Capital Commentary is the weekly current-affairs publication of CPJ, written to encourage the pursuit of public justice.


Caritas in Veritate—Early Responses


Gideon Strauss

04-23-2010


April 23, 2010

Some time ago a group of evangelicals called for a response to Pope Benedict XVI’s social encyclical Caritas in Veritate, in a document published on the website of the Center for Public Justice, Doing the truth in love. Several responses have since come forth, including the conferences “Civilizing the Economy: A New Way of Understanding Business Enterprise?” at Princeton University and “God and the Global Economy” at Regent College, Vancouver. I participated in the latter of these conferences, and while both the encyclical and the conference provoked myriad themes worthy of consideration I want to emphasize three in particular.

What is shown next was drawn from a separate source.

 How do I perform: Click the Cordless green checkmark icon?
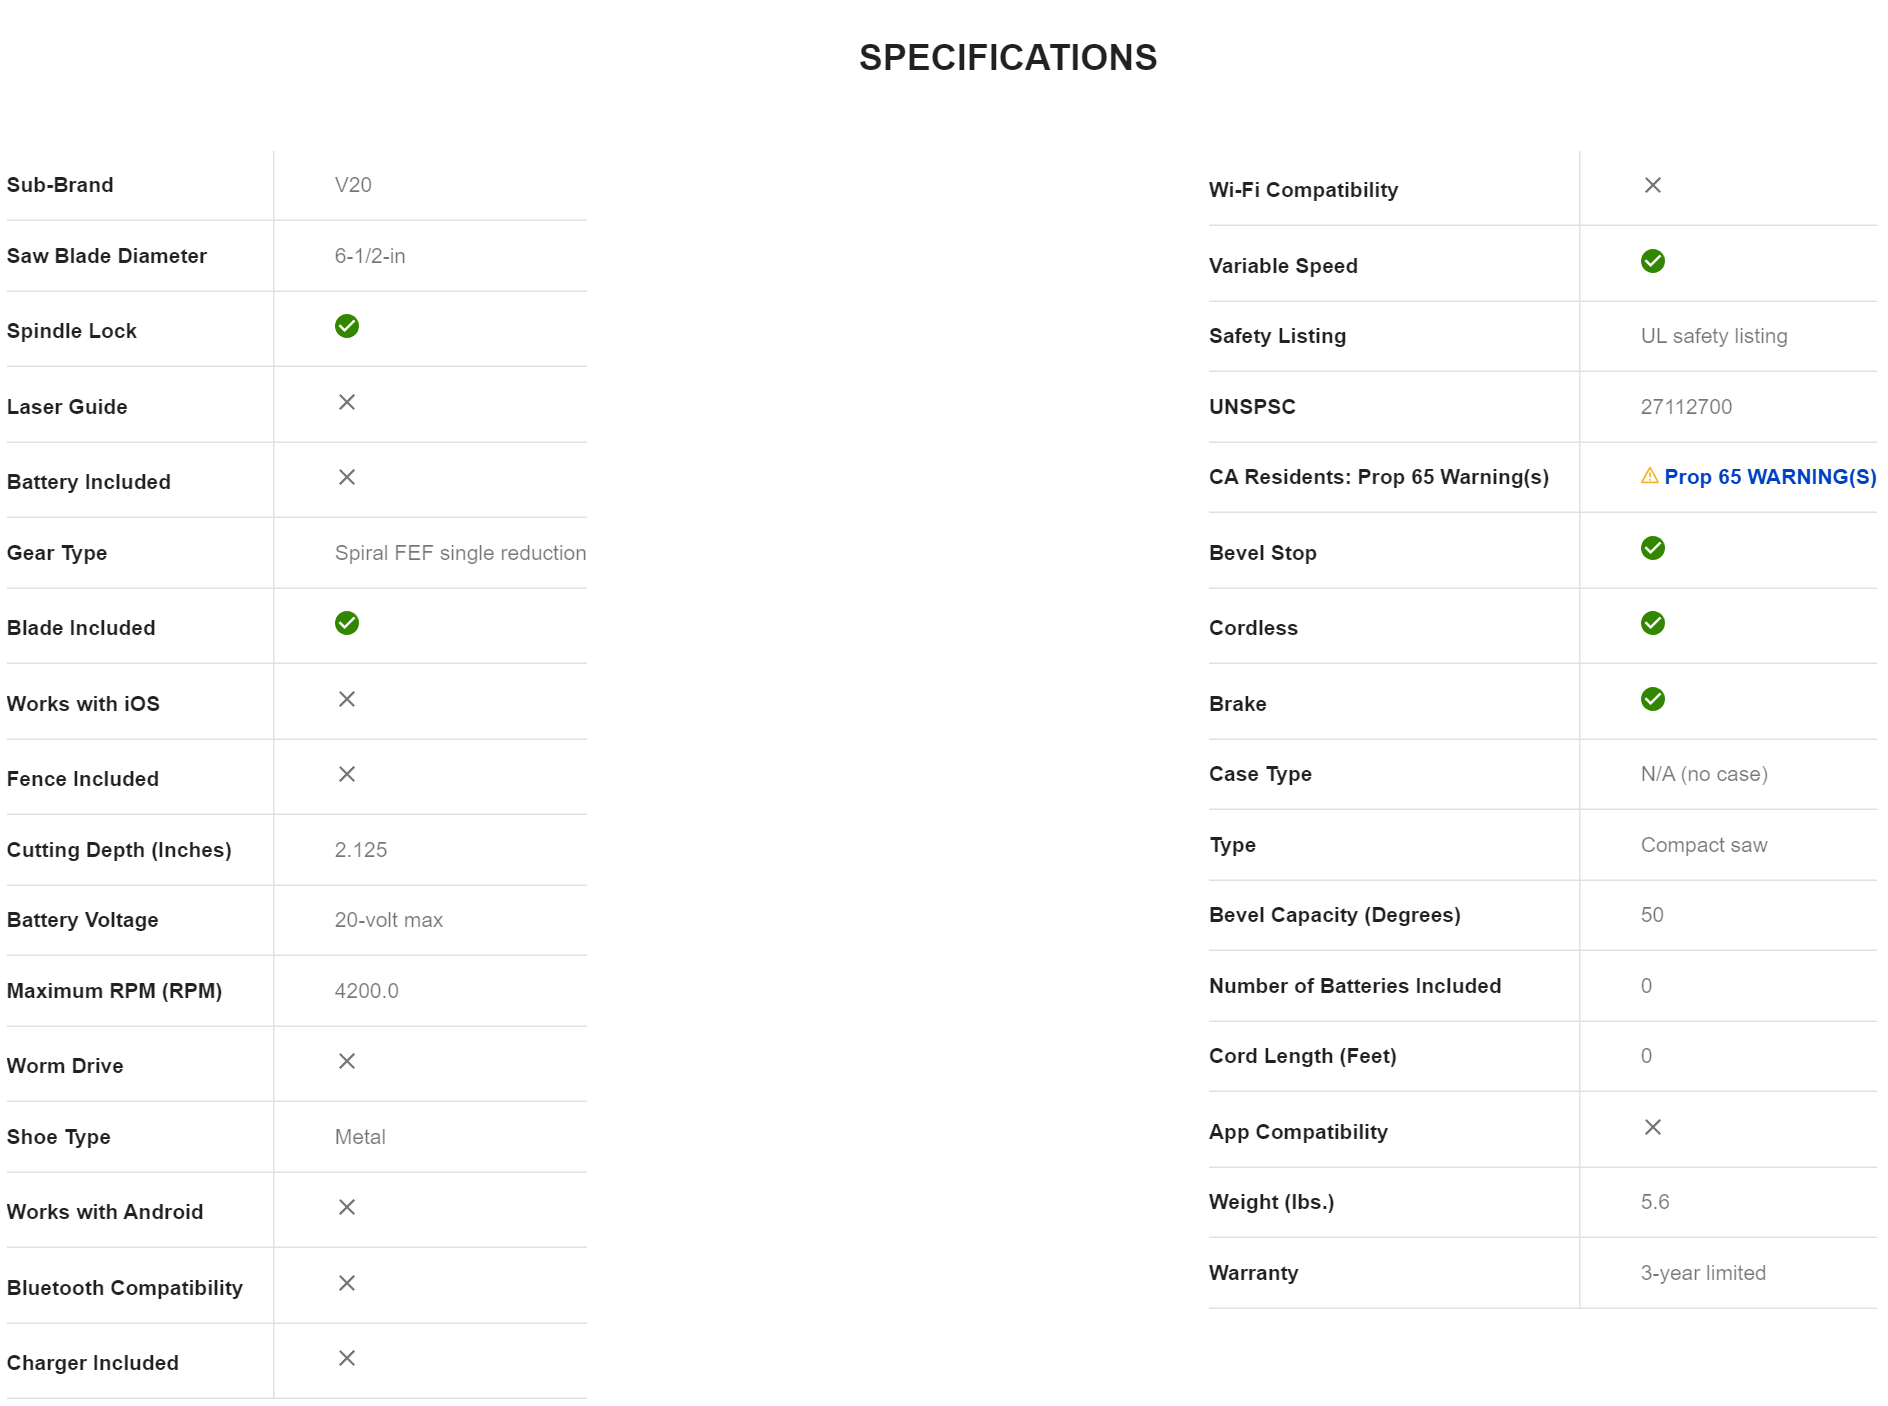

1. The Gospel is fundamental for development. This is a central claim of Caritas in Veritate (see paragraph 18). The encyclical is about integral development: the call of God on humanity that we realize all our God-given possibilities and the possibilities of all creation. While this call includes a call to economic development, it calls us to far more than only the realization of the economic possibilities of the world. Benedict, referring to the Vatican II document Gaudium et Spes, argues that the gospel is central to such development: “because in the gospel, Christ, ‘in the very revelation of the mystery of the Father and of his love, fully reveals humanity to itself’," we cannot fully recognize the scope of our calling, or adequately respond to it, absent the gospel.

2. For less developed countries to develop, they must gain greater access to international markets. Benedict argues that “in the economic sphere, the principal form of assistance needed by developing countries is that of allowing and encouraging the gradual penetration of their products into international markets, thus making it possible for these countries to participate fully in international economic life.” While less developed countries like the one in which I was born (South Africa) also need to develop in many other ways—not the least of which is in sustaining and nurturing the rule of law—the tremendous problems of poverty in such countries cannot be adequately addressed without more developed countries opening up their markets to the goods and services that less developed countries are able to offer. This is a complex challenge, because the opening up of the markets of a country has implications for the businesses, workers, and investors of that country, who are then exposed to greater international competition. Such an opening up of markets has consequences that must be considered with care. But it makes little sense to send charitable disaster relief and development aid to our global neighbors, while denying them access to the ordinary mechanisms of commerce.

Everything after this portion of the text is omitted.